▶ Work required:
Could you copy every record below exactly, leaving out the pictures?

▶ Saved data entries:
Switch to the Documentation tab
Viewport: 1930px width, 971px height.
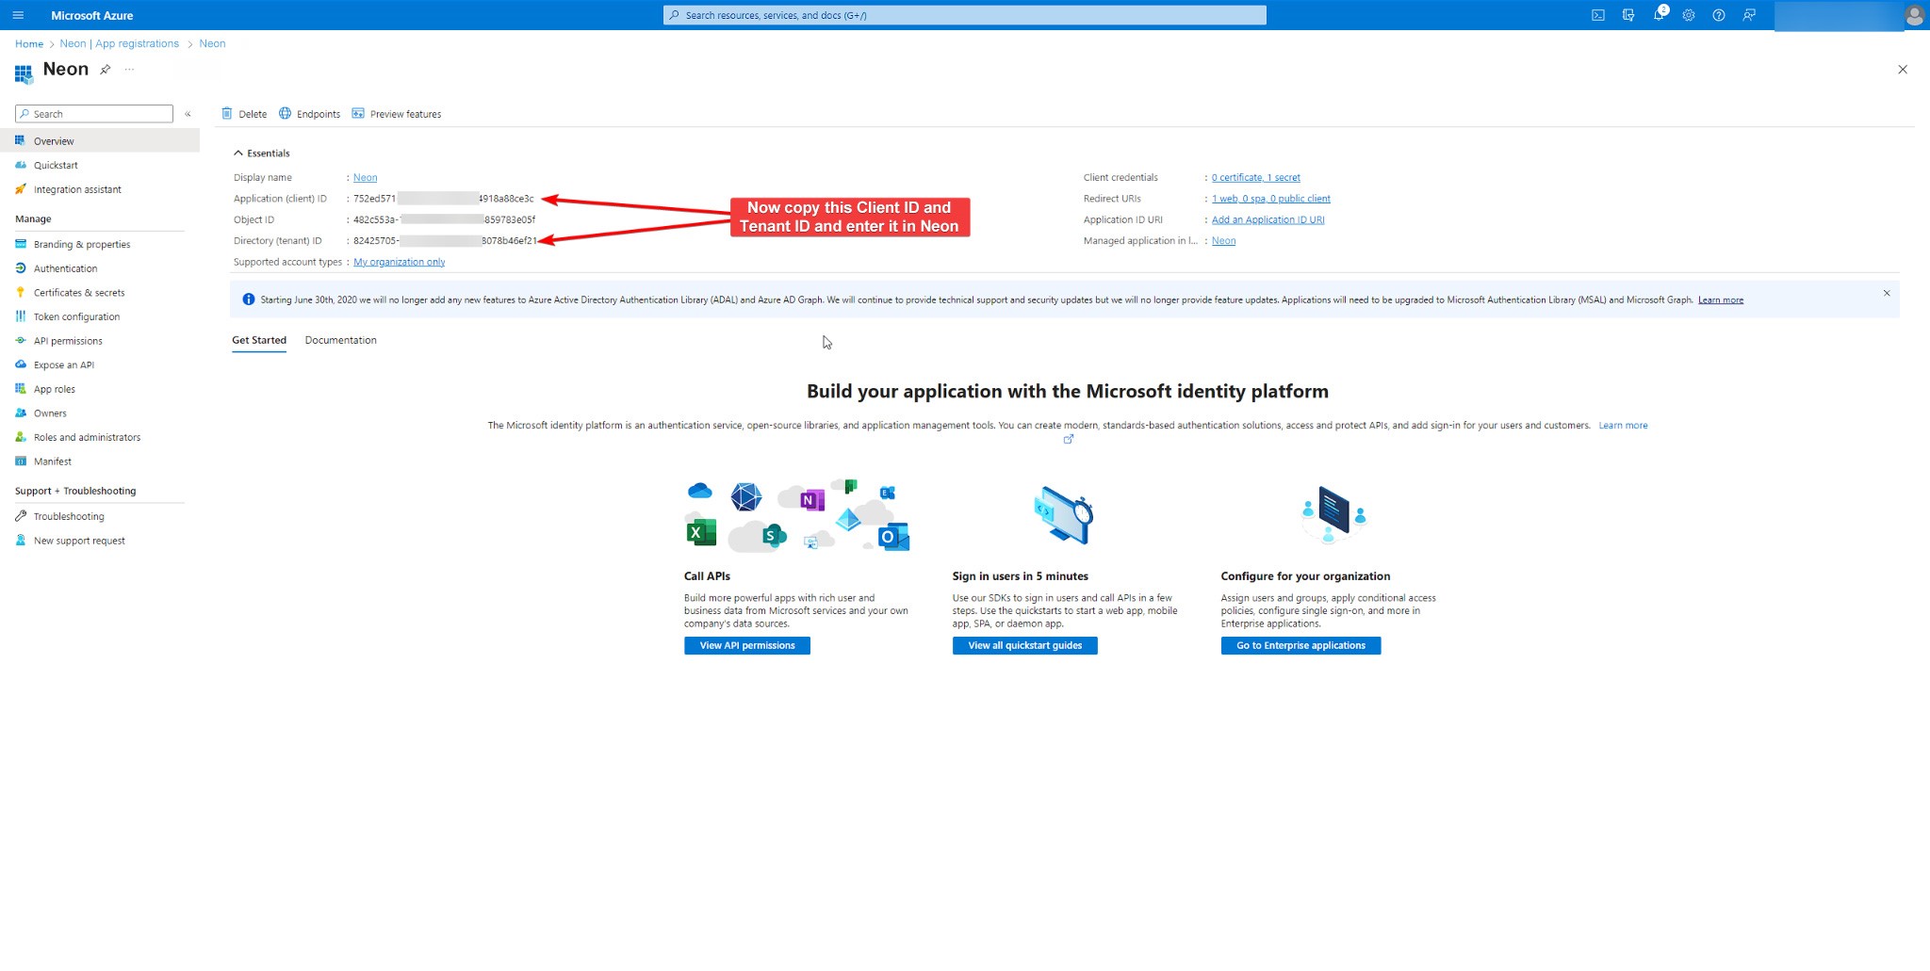coord(340,340)
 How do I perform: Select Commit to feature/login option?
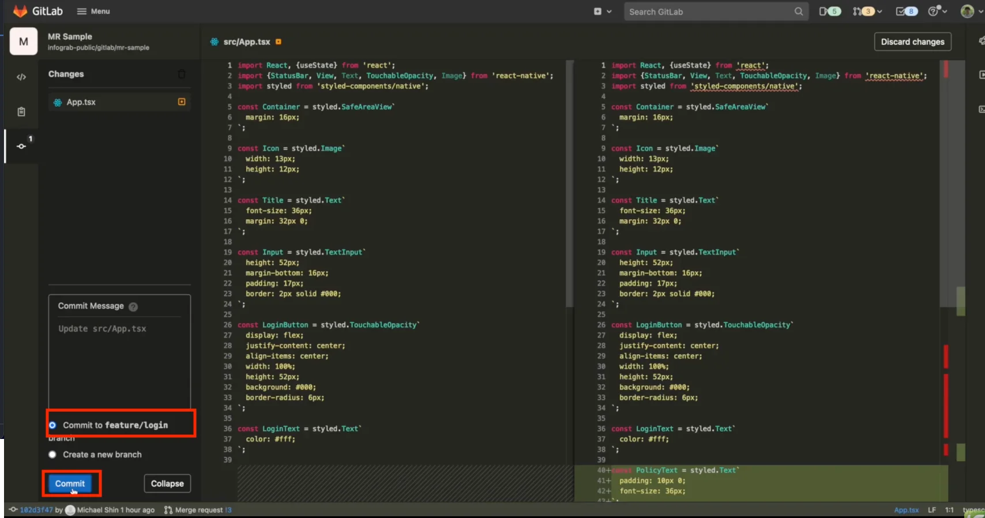[52, 425]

▶ Your response:
Switch to the Documentation tab
Viewport: 1930px width, 971px height.
coord(340,340)
 How do I perform: Select Commit to feature/login option?
[52, 425]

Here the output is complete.